2. System according to the preceding claim comprising a plurality of nodes (20-23) wherein the analyzing of variations is performed at at least one node (20-23) of a node system.

3. System according to any one of the preceding claims wherein the analyzing of variations is performed at a plurality of nodes (20-23) of a node system.

4. System according to the preceding claim wherein the analyzing of variations is performed by user activity at one or more nodes (20-23).

5. System according to any of the preceding claims with the further step of providing the combined data to a plurality of nodes (20-23).

6. System according to the preceding claim wherein the combined data provided to different nodes (20-23) comprises at least one different data composition (10- 13) with at least one different data subset.

7. System according to the preceding claim wherein the analyzing is done on the basis of measuring user-related behavior data.

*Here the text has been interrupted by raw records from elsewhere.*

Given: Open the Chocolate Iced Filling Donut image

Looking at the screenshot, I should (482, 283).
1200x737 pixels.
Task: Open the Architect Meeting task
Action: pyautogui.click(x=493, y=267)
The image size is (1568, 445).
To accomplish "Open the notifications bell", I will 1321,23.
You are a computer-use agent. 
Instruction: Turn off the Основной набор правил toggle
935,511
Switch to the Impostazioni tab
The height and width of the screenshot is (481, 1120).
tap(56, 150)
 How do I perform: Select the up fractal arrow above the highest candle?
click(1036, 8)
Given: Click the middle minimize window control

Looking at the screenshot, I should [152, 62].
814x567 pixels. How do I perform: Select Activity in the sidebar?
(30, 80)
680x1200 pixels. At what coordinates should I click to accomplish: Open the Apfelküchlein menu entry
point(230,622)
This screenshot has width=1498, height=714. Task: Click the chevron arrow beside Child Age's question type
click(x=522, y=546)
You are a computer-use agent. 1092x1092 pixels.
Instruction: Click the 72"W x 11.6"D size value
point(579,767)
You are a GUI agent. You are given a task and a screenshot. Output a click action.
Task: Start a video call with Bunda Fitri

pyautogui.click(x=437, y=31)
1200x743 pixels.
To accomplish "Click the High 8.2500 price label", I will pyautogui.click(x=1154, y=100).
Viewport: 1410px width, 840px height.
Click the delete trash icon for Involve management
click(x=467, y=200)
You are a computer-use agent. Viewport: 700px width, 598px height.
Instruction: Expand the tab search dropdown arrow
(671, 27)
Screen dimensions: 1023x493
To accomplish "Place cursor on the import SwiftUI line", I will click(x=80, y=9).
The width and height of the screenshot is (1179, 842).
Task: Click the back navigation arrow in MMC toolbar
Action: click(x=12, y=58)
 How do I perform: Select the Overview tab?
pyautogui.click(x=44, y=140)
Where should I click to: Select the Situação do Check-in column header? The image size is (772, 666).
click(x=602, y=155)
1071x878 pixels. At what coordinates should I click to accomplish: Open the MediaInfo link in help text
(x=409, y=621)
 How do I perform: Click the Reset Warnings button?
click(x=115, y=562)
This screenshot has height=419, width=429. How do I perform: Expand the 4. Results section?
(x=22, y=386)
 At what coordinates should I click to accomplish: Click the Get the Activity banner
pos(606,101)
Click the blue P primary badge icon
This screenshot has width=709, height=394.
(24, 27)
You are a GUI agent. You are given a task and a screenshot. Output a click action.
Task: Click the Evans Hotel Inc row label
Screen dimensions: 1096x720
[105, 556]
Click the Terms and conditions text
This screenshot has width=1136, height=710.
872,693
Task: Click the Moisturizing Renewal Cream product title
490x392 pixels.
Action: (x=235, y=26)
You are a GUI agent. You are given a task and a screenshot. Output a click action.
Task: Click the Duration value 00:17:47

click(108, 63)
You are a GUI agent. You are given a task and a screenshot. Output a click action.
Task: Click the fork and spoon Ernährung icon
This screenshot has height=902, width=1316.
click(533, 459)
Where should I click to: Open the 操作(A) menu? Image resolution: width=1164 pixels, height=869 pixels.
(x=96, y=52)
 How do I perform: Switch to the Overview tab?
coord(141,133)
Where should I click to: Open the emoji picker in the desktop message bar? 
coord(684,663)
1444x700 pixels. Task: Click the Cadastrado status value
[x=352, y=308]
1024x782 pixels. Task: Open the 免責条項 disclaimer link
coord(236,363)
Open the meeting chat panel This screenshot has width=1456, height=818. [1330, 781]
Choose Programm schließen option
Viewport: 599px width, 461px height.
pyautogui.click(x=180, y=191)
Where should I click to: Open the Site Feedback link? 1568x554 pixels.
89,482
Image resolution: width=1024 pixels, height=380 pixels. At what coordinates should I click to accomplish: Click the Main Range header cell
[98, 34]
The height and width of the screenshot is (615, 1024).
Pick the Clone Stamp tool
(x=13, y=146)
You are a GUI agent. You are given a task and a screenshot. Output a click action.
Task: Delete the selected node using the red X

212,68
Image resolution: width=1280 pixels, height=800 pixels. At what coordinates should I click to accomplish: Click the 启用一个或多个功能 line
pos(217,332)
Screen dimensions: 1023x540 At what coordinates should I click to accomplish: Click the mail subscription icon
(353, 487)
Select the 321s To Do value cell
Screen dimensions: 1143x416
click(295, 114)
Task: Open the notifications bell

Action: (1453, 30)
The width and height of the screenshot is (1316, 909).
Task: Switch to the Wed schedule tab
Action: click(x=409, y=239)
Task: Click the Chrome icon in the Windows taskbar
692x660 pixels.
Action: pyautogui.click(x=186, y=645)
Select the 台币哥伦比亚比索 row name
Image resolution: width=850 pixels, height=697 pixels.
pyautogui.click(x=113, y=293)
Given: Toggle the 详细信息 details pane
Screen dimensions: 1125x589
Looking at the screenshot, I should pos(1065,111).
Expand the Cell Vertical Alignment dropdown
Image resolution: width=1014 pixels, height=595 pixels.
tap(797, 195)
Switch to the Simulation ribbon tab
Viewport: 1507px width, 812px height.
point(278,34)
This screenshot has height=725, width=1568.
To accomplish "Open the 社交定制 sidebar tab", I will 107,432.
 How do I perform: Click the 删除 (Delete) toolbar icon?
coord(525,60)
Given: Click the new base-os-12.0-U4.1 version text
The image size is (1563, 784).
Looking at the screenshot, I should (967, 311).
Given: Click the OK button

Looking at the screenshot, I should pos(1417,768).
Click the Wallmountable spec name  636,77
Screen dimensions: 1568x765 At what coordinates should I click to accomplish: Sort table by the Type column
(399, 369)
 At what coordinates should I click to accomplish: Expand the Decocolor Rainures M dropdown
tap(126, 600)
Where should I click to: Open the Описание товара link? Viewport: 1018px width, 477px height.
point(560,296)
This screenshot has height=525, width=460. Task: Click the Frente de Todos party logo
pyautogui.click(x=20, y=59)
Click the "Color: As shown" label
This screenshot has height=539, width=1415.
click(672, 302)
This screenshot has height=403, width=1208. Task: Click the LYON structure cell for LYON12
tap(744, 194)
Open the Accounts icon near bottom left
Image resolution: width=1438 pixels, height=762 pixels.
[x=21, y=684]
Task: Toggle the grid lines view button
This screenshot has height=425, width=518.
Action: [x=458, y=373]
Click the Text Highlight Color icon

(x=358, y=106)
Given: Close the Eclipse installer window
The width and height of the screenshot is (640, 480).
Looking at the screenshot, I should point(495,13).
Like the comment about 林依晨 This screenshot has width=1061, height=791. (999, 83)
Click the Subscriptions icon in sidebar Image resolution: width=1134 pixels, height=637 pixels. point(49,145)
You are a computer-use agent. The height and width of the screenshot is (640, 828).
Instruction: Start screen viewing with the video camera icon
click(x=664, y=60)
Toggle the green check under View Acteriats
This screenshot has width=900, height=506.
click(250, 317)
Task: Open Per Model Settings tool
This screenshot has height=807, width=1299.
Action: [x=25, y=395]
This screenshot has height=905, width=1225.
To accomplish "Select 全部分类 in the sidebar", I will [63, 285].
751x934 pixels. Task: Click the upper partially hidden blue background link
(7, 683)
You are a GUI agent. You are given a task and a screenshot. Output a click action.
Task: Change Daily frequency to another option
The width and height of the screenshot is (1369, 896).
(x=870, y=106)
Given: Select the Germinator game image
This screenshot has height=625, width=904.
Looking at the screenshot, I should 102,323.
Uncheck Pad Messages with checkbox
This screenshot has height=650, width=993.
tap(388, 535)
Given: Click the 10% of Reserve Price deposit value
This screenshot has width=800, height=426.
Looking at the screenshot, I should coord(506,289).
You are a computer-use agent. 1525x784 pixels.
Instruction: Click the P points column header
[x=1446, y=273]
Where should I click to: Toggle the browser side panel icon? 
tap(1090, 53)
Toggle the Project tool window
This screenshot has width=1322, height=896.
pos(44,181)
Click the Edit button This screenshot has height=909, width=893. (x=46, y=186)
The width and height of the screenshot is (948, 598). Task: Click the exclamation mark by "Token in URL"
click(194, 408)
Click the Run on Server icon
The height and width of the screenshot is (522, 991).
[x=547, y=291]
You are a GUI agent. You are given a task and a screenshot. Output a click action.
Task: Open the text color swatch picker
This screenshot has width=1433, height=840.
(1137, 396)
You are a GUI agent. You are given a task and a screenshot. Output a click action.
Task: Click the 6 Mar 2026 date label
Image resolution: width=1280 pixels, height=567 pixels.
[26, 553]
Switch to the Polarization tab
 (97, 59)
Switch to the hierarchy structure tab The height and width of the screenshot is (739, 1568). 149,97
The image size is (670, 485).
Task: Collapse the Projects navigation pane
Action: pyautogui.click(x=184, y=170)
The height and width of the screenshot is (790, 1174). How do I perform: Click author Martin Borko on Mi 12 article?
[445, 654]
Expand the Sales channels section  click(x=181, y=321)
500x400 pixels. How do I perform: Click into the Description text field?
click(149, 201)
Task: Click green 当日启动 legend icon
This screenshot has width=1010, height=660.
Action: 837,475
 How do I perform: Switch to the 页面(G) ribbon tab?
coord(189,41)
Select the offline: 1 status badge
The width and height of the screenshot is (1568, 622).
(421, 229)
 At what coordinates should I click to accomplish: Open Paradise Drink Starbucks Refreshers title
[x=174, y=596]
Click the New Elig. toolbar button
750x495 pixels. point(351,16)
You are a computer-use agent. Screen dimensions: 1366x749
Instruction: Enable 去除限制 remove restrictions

8. System according to the preceding claim wherein the user-related behavior data comprises at least one of remaining time of the combined data on the node of the user, interaction with the combined data or data subsets by the user, qualified interaction, weighted interaction.

9. System according to any of the preceding claims wherein the data composition comprises one or more pages of an internet platform.

10. System according to the preceding claim where a plurality of pages are ranked based on the analyzing.

11. A method for automatically optimizing data composition: a. Providing a plurality of data subsets; b. Combining data subsets to combined data (10-13); c. Automatically analyzing the combined data by variations of at least two data subsets.

12. Method according to the preceding claim wherein the analyzing of variations is performed at a node (20-23) of a node system.

13. Method according to any one of the preceding claims wherein the analyzing of variations is performed at a plurality of nodes (20-23) of a node system.

14. Method according to the preceding claim wherein the analyzing of variations is performed by user activity at one or more nodes (20-23).

15. Method according to any of the preceding claims with the further step of providing the combined data to a plurality of nodes (20-23).

16. Method according to the preceding claim wherein the combined data provided to different nodes (20-23) comprises at least one different data composition (10- 13) with at least one different data subset.

17. Method according to the preceding claim wherein the analyzing is done on the basis of measuring user-related behavior data.

18. Method according to the preceding claim wherein the user-related behavior data comprises at least one of remaining time of the combined data on the node of the user, interaction with the combined data or data subsets by the user, qualified interaction, weighted interaction.

19. Method according to any of the preceding claims wherein the data composition comprises one or more pages of an internet platform.

20. Method according to the preceding claim wherein a plurality of pages are ranked based on the analyzing.